* Document passage *
“They are to be hanged up on trees … to strike the survivors with the greater terror.”

As a sign of respect for the Aboriginal and Torres Strait Islanders, the first inhabitants of this continent and its islands, we need to change the date of our national day.

It is not just about what happened 231 years ago on this day, 26 January. It is about what the events of that day began. Within a short space of time, mere months, and continuing for an extended period, well over a century, the impacts of the white invasion of the land were felt by the First Peoples who already inhabited the continent.

There have been a series of massacres of Indigenous people over many decades, commencing soon after the establishment of a British colony in New South Wales. One of the earliest such massacres took place at Appin, south of Sydney, on 16 April 1816. Initially, the Governor, Lachlan Macquarie, had advocated a tolerant attitude towards Aborigines.

However, hostilities in the area around Sydney had intensified from about 1814, with both British and Aboriginal people killed and injured in a series of raids, attacks and counter-attacks. After an incident in 1814, when an Aboriginal woman and her children were murdered at Appin, Macquarie published an order in the Sydney Gazette, admonishing settlers in the Appin and Cowpastures area and declaring, Any person who may be found to have treated them with inhumanity or cruelty, will be punished.

However, two years later, after another sequence of events in which various British settlers were killed, Macquarie issued these instructions:

On any occasion of seeing or falling in with the Natives, either in Bodies or Singly, they are to be called upon, by your friendly Native Guides, to surrender themselves to you as Prisoners of War. If they refuse to do so, make the least show of resistance, or attempt to run away from you, you will fire upon and compel them to surrender, breaking and destroying the Spears, Clubs and Waddies of all those you take Prisoners. Such natives as happen to be killed on such occasions, if grown up men, are to be hanged up on Trees in Conspicuous Situations, to Strike the Survivors with the greater terror.

* Supplied information *

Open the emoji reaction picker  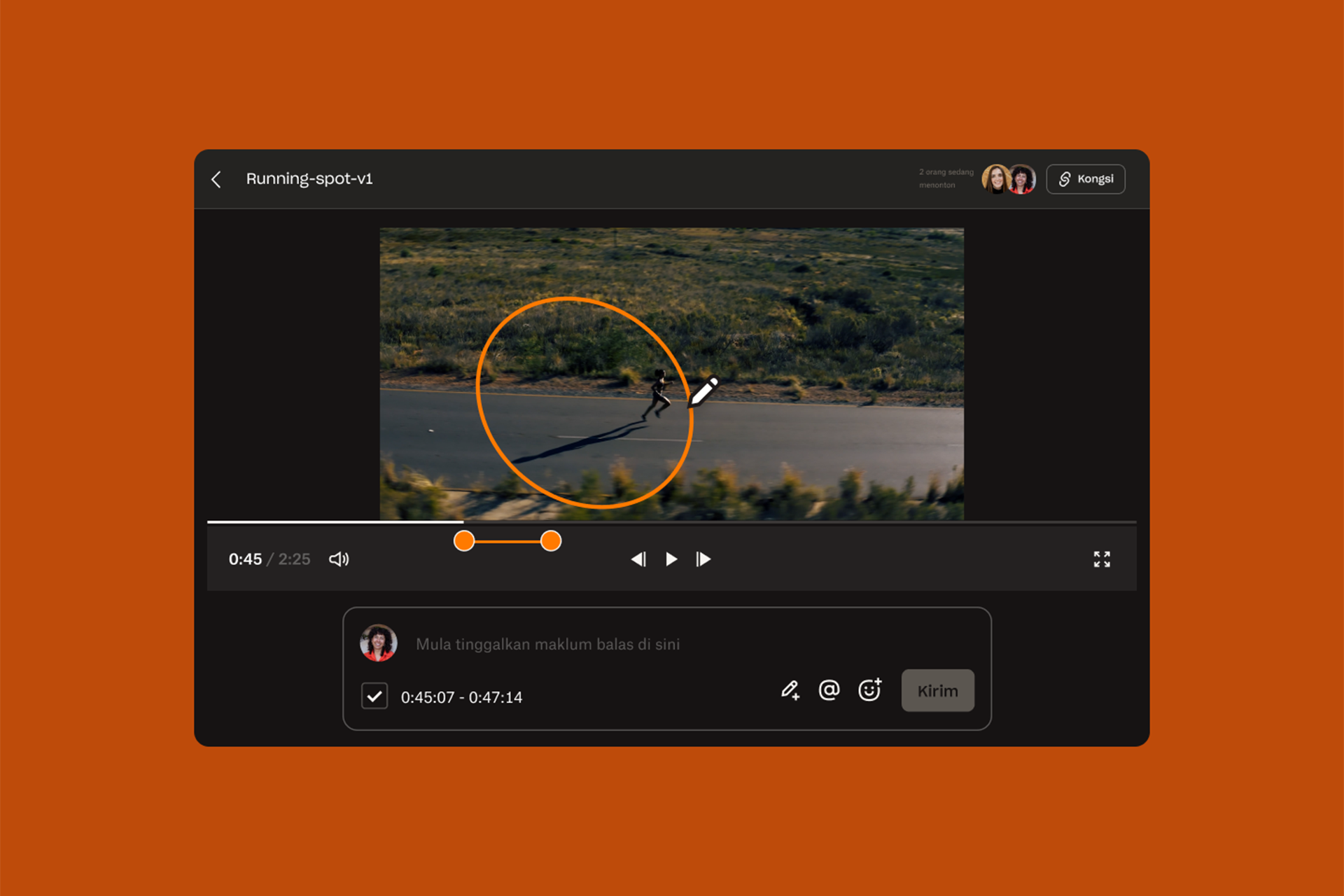pos(869,690)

* Short exercise *
Please write the next part of the piece arguing for a new date for the national day, continuing right after Macquarie's quoted instructions.

* Response to this task *
As a result, at least 14 men, women and children were brutally killed, some shot, others driven over a cliff.

(There’s a detailed account of the Appin massacre in the Dictionary of Sydney at https://dictionaryofsydney.org/entry/appin_massacre and a careful consideration of Macquarie’s role in this series of events at https://www.abc.net.au/news/2017-09-27/fact-check-did-lachlan-macquarie-commit-mass-murder-and-genocide/8981092. Macquarie’s own words about his decision to send the troops in with orders to kill are found in his diary entry for 10 April 1816, and can be read at https://www.mq.edu.au/macquarie-archive/lema/1816/1816april.html#apr10)

These words from Lachlan Macquarie — until this point, one known for his friendliness towards Aborigines — exemplify the colonial policy of aggression towards them which was so dominant through the 19th century and well into the 20th century.

Indigenous people in many, many places were subjected to aggression and suffered injuries and death in large numbers. There are many massacres of First Peoples which we know took place from the late 1700s through until 1928 … many that are known and now documented, and information about others gradually being discovered and documented.

After Appin (1816), there was Bathurst (1824), Cape Grim (1828), Van Diemen’s Land (from 1828), Fremantle (1830), Convincing Ground (1833-34), Pinjarra (1834), Myall Creek (1838), Waterloo Creek (1838), Benalla (1838), Murdering Gully (1838), Campaspe Plains (1839), the Wiradjuri Wars (throughout the 1830s and 1840s), La Grange (1865), the Dampier Archipelago (1868), Barrow Creek (1874), Goulbolba Hill (1876), the Arnhem Land massacres (throughout the 1880s and 1890s), Battle Mountain (1884), Halls Creek (1890), the “killing times” in the Kimberleys (from the 1890s into the 1920s), the Canning Stock Route (1906-07), Mistake Creek (1915), Bedford Downs (1924), Forrest River (1926), Tully Falls (1927), and the Coniston Massacre (1928).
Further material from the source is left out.